Some people are really, really rich:
Take Oracle's founder, Lawrence J. Ellison. Mr. Ellison's net worth last year was around $16 billion. And it will probably be much bigger when the list comes out in a few weeks. With $16 billion and a 10 percent rate of return, Mr. Ellison would need to spend more than $30 million a week simply to keep from accumulating more money than he already has, to say nothing of trying to spend down the $16 billion itself.He spent something like $100 million on his Japanese-style mansion in Woodside, Calif., making it among the more expensive private residences ever built. But that is only about three weeks worth of the interest he earns on his wealth. And a house doesn't actually spend down his net worth because it is an asset that can be resold. At least part of the $100 million is just a different way of saving.
Mr. Ellison would have to spend that $30 million a week -- $183,000 an hour -- on things that can't be resold, like parties or meals, just to avoid increasing his wealth.
Obviously, I can't begin to comprehend that kind of wealth. But Austin Goolsbee, in the Times, goes on to wonder why the super-rich don't give away more of their money, like Buffett. After all, there is no rational reason to have billions and billions of dollars. Nobody can spend that much money, and neither can your kids.
Goolsbee concludes that the answer is social status:
Perhaps they [the super-rich] get something different from having money -- clout, power, the ability to dominate an industry. Or perhaps these are just competitive people who care about their position compared with other people on the list.They accumulate more so they can lord it over the other families who have less -- a bit like having enough nuclear weapons to blow up the world several times but making more to stay ahead of the other guy.
I'm sure that explanation is partially correct, although Buffett and Gates have gotten more "social-status" points for giving away their money than your average billionaire has gotten for being number 287 on the Forbes 400 list.
I think the simplest answer is that making money feels good. Economists assume that money is just a proxy for future utility, a fungible scrap of paper that we use to purchase pleasurable things. But money itself doesn't, or shouldn't, give us pleasure. The dopaminergic jolt of happiness comes from spending, not earning.
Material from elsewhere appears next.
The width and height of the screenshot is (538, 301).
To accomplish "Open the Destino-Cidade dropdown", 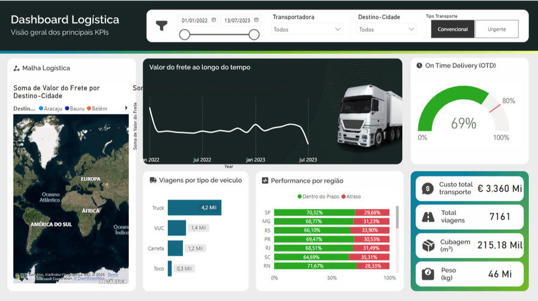I will (387, 29).
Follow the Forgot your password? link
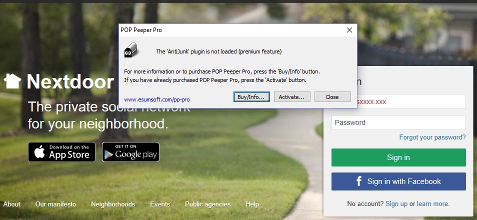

But money does make us happy. A dollar, or several billion dollars, is its own reward. That, at least, was the conclusion of a Neuron paper a few years back by Hans Breiter. He had people play simple gambles for cash inside an fMRI machine. If they won the gamble, they earned a few dollars. To Breiter's surprise, he found that making money activated the same set of dopamine-rich brain regions as cocaine and other addictive drugs.* That's why the filthy rich don't give away more of the money that they can't possibly spend: seeing all those zeroes in their bank account just feels too good.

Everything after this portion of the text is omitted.